My therapist told me something last week that blew my mind. The Hebrew word rafa that gets translated as “Be still” in the famous Psalm 46:10, “Be still and know that I am God,” can also be translated to mean “Let it fall.” Those two phrases are so utterly different in their connotation. For a neurotic like me, “Be still” is the one thing that’s almost impossible for me to do, so it always feels shaming to hear it.

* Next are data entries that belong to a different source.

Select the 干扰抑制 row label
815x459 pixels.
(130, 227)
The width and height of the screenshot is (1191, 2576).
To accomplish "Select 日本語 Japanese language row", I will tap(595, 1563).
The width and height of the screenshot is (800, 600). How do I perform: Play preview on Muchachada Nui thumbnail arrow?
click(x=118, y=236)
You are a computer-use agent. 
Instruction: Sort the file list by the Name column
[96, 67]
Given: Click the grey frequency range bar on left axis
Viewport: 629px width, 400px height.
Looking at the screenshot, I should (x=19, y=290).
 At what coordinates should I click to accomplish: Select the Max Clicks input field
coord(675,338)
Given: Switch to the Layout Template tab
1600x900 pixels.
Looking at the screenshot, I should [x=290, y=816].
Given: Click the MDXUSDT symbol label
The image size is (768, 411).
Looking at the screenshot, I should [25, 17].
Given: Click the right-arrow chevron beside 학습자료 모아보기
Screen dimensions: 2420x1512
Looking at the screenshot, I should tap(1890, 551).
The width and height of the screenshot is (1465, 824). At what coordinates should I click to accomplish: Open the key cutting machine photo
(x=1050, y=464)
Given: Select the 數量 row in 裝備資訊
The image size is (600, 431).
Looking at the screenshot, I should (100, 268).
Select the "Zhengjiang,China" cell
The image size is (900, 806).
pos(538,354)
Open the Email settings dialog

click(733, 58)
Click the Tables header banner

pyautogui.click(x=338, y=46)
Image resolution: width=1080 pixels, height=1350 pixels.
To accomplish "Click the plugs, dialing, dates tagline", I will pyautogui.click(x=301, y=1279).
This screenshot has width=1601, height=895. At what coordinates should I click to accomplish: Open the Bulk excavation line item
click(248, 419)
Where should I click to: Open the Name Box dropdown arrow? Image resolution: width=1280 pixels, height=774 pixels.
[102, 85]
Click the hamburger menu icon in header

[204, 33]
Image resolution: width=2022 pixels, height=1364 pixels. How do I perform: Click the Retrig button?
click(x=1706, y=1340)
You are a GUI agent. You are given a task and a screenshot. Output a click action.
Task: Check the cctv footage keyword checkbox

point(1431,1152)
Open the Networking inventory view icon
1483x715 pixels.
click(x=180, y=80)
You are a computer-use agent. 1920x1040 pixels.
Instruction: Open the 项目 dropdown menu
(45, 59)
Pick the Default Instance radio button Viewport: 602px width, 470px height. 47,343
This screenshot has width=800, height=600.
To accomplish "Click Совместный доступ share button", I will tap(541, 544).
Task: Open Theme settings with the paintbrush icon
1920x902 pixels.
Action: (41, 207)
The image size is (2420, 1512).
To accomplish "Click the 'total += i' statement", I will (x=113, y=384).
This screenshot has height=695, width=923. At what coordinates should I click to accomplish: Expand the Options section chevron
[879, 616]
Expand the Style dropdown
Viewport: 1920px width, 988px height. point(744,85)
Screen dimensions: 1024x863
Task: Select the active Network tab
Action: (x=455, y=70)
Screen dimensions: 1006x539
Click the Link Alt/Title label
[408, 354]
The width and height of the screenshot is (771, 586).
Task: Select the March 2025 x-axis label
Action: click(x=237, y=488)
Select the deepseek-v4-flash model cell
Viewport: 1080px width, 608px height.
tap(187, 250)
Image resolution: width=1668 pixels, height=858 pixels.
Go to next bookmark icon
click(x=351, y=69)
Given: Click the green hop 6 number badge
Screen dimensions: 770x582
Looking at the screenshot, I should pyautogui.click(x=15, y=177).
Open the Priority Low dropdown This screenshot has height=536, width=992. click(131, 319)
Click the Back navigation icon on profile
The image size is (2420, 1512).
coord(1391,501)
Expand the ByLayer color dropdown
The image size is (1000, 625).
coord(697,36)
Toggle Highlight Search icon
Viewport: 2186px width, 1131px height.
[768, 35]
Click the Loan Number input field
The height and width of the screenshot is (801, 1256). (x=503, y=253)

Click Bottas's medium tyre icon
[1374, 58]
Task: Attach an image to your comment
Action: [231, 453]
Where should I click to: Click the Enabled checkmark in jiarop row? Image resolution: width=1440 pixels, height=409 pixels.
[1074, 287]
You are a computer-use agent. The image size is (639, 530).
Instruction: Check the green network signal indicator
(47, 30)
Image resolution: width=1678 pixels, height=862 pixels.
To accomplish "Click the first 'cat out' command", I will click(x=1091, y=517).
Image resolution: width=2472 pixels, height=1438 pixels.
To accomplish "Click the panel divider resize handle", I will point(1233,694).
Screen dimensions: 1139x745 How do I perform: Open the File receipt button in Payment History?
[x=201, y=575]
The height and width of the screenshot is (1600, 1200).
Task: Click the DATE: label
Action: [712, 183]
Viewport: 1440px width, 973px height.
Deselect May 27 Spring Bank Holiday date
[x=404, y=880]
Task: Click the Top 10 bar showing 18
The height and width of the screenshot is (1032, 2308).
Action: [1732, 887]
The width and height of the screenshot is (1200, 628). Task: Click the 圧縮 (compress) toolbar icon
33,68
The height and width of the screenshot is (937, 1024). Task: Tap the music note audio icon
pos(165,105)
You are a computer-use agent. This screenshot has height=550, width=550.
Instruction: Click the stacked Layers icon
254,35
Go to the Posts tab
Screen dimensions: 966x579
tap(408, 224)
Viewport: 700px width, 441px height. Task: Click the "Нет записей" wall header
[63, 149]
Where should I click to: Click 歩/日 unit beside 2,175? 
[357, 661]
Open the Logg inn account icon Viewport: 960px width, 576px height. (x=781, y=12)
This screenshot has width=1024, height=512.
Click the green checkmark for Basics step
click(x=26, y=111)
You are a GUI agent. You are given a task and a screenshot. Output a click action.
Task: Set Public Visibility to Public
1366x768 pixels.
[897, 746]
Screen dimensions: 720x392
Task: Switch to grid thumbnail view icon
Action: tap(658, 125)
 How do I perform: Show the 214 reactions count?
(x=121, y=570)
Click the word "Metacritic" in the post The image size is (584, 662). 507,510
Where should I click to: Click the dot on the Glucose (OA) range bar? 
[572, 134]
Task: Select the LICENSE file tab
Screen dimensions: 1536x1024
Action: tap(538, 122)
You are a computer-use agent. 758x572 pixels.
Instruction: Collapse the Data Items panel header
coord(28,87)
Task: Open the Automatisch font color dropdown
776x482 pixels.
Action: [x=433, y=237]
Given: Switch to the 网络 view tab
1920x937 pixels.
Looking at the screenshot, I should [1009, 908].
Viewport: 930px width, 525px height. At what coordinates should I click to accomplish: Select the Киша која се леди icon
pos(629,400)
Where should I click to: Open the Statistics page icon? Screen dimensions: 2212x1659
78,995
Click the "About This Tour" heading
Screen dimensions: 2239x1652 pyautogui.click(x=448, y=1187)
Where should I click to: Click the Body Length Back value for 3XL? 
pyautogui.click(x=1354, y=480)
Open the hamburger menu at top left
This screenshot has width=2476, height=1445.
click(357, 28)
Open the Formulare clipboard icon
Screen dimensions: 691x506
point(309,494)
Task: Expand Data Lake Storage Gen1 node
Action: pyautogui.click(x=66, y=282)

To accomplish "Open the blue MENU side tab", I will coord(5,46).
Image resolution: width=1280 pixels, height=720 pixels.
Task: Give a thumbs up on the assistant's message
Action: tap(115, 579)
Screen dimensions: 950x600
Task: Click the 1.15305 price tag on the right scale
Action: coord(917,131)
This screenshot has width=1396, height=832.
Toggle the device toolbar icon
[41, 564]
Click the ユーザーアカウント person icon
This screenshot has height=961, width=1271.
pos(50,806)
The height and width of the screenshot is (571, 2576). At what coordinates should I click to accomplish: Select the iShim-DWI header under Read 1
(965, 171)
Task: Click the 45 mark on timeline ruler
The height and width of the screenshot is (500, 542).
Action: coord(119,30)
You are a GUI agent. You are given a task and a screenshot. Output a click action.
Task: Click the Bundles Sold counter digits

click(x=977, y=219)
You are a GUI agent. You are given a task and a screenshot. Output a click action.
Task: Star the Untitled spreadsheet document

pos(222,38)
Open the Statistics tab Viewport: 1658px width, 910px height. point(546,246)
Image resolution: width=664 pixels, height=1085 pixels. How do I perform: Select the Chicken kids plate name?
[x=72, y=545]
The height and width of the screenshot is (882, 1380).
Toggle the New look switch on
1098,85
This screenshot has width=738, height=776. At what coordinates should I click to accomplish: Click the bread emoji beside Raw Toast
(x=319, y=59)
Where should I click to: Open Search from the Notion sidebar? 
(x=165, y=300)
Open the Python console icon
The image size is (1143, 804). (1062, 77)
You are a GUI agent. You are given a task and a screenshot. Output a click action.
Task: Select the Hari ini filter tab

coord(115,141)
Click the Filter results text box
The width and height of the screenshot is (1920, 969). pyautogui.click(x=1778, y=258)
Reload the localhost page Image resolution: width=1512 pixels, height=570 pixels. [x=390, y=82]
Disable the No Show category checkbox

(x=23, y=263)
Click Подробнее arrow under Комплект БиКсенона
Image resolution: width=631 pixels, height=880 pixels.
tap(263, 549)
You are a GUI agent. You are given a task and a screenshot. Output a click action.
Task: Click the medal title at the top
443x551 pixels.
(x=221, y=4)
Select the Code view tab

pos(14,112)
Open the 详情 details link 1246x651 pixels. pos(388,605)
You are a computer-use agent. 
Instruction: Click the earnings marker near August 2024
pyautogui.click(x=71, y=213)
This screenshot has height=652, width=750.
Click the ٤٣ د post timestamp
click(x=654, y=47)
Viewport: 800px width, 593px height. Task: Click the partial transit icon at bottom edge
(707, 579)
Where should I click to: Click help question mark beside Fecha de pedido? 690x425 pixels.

But “let it fall” is very different. “Let it fall” is exactly the permission I need as someone whose greatest fear is to let things fall, shatter, and create a mess all over the floor. My life in ministry tends to feel like a nightmare in which I’m trying to balance an insanely tall stack of extremely breakable plates while wearing roller skates on a floor that’s been rubbed down in Crisco. My anxiety about not letting anything fall is the root of my dysfunction; it’s the reason I keep adding plates to the stack.
The hardest thing about my job is not the hours I actually put into work. It’s the weight of all the balls I’ve dropped. Every day I walk through a metaphorical Little League outfield of dropped balls. I see students who were promising prospects the first two weeks of their freshman year but now we can’t even make eye contact because we’ve both forgotten each other’s names. I remember that I still haven’t followed through on migrating our ministry’s monthly donors from Patreon which charges 9% to Donorbox which charges nothing for the first $1000 a month. I recall that I haven’t organized any intergenerational potluck and game nights where local church people can mix and mingle with our students and start to care about campus ministry. Because I didn’t get out the invitations to our annual homecoming brunch far enough in advance, our RSVP count is pitifully low.
What’s exhausting is not the actual workload itself but the weight of all the should haves, all the missed opportunities. Perhaps it’s because I’m watching an agonizing World Series as a Houston Astros fan, but my life feels like a baseball game where every run counts permanently and I just get further and further behind because I’ve struck out so many times and the other team keeps hitting grand slams. And it doesn’t reset every 9 innings. The game just keeps going year after year and the spread in the score just gets wider and wider.I keep thinking that each particular year is going to be the breakthrough year when we finally have enough synergy to start to build a thriving spiritual community. I keep thinking I’ve finally got the new plan that’s going to get better results. And then inevitably something happens to sabotage our hopes.
But what if I’m allowed to actually let things fall? What if the fact that I didn’t do the 10 things that I should have done six months ago doesn’t always have to hang over me in the present moment? It’s pretty scary to let things fall. I’m in a role where paradoxically and hypocritically, I preach about the importance of living under grace and trusting in God, and then I make myself hyper-responsible for the choices of my students. I’ve found that some students simply will not come to our worship gatherings without a reminder text message a few hours before that I have to send every week. I’ve even found that paid cafe workers who have a routine weekly meeting with me need a reminder text from me for them to actually show up.
Hyper-responsibility is exhausting. The reason I’m hyper-responsible is because I am ultimately the one who bears the weight of the consequences of my students’ choices. If they don’t show up, that measures my “fruitfulness” as a pastor. So really the only way to let it fall is to stop caring about the data.
I can honestly say that almost all of the mistakes I’ve made in college ministry were a direct result of my anxiety about my results. Every time I have been overly pushy, awkward, abrasive, or otherwise emanated unattractive nervous energy, it’s been because of my fear that we weren’t going to make it. I’m not sure what it means to make it, but I’ve finally accepted that I’m not going to have the conventional success story that I see other campus ministers describe in their fundraising pamphlets.
Right now, our worship attendance rates are about half of what they were last year (despite the fact that we have more active freshmen in worship than in previous years). The reasons are circumstantial and complicated, but all that the bean counters will see when I share the data is a red flag that declares my ineffectiveness. About a month ago, I was terrified for any of my superiors to find that out, and I was spinning various narratives for explaining it. But I’m done with that fear. I’m done with hiding the truth. I’m done putting on a performance. I’m letting it fall. I’m calling God out on his promise that he will show me he is God if I do that.